• **PROBLEM STATEMENT**
Extend the comment thread about commercial real estate credit and regional banks by writing what follows its final post.

• **TEXT BLOCK**
I work at a small midwestern CRE investment and development firm with locations in Chicago, Indiana, Nashville, Florida. Overall, credit has been tighter, but not screaming apocalyptic. We still have access to capital and relationships are solid. My guess is the focus on regional banks in total is the wrong lens. CRE is working great in the right geographies and asset classes because low supply, high demand. The problem will be big city financiers of multi-family/office and any fund that simply buys/sells CRE post-development/secondary market. So I guess my opinion is that you need to find the problem companies, and hope that it doesn't set off contagion. If not, regional banking sector will be fine once the bad companies are wiped out.
Hey Ryan, thanks for the color! Absolutely agree. It will be company-specific issues that emerge, a few bad actors will get hit, whole system will be fine. It helps that banks are enjoying nice margins still in their banking biz! Thx again
I posted it at Eli’s chart last week: “Just talked to a buddy of mine, he does private equity, non-traded. Some of the funds stop distributions and there is first “canary”, where fund NAV dropped almost 70% (given they do mostly offices) and they start hitting maturities later in the year and nobody want to refi. I talked to him back in March of last year and generally non-traded have 18 month of distributions on hands and maturities start later this year. And a lot of them will have to refi in 2025. It’s quite possible KRE got a head of itself and JP Diamond will just buy all those small banks for pennies on a dollar financed by US tax payers”
thx Den!
CLO? Seen a movie about it a while back… 🥸
So short $TSLA?

• **DATA EXTRACT**
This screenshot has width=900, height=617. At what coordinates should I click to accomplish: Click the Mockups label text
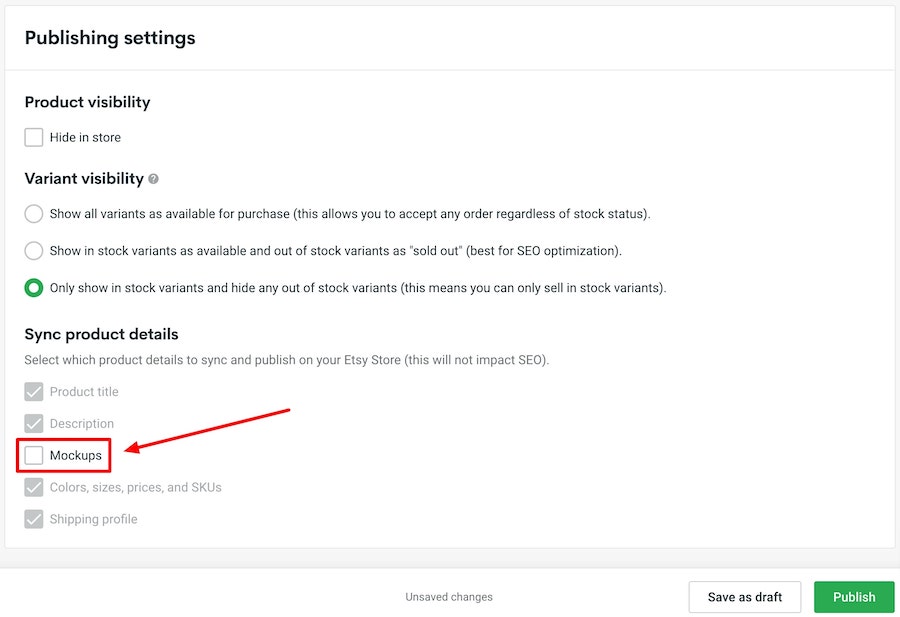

• **RESPONSE TO THE EXERCISE**
That CLO chart is interesting. I think what it relfects is the large number of PE funds that were chasing multi family in 2021 - buying 10-20 year old developments, pitching a 1-2 year value add strategy (re-do a bunch of apartments) and flip as cap rates continued to come down. Most were doing 3-5 year debt, floating (so they could flip more easily vs having penalties on fixed) and then doing 2-3 year int rate caps. I think a lot are either runing into maturities now, or as the first canary, their rate caps are running out and they are seeing big rate increases (beyond cash flow) and with cap rates backing up and limited buyers they can't sell. Some of these deals were being done with 75-80% leverage. There are buyers... but most waiting for what they anticipate being much better distressed levels in the next 12-18 months.
thx Jeremy! That's why probably most regional banks will be ok as they have waiting power vs some of these CLOs will be toast first I think!
For sure I think the CLO's are first.... but hard to tell at this stage just how much of this crap is sitting on regional bank balance sheets. I am sure there will be a lot of extend and pretend going on. The other area for distress I think is going to be the BDC space - lending standards and risk management very different to the banks and of course a focus on borrowers that couldn't access funding via more traditional routes.
Covid 19 killed American CRE.
Don't anyone try to tell me you saw that coming.
Great post!
Intersteing. Arbor has been my one short. Glad to see I am in good company.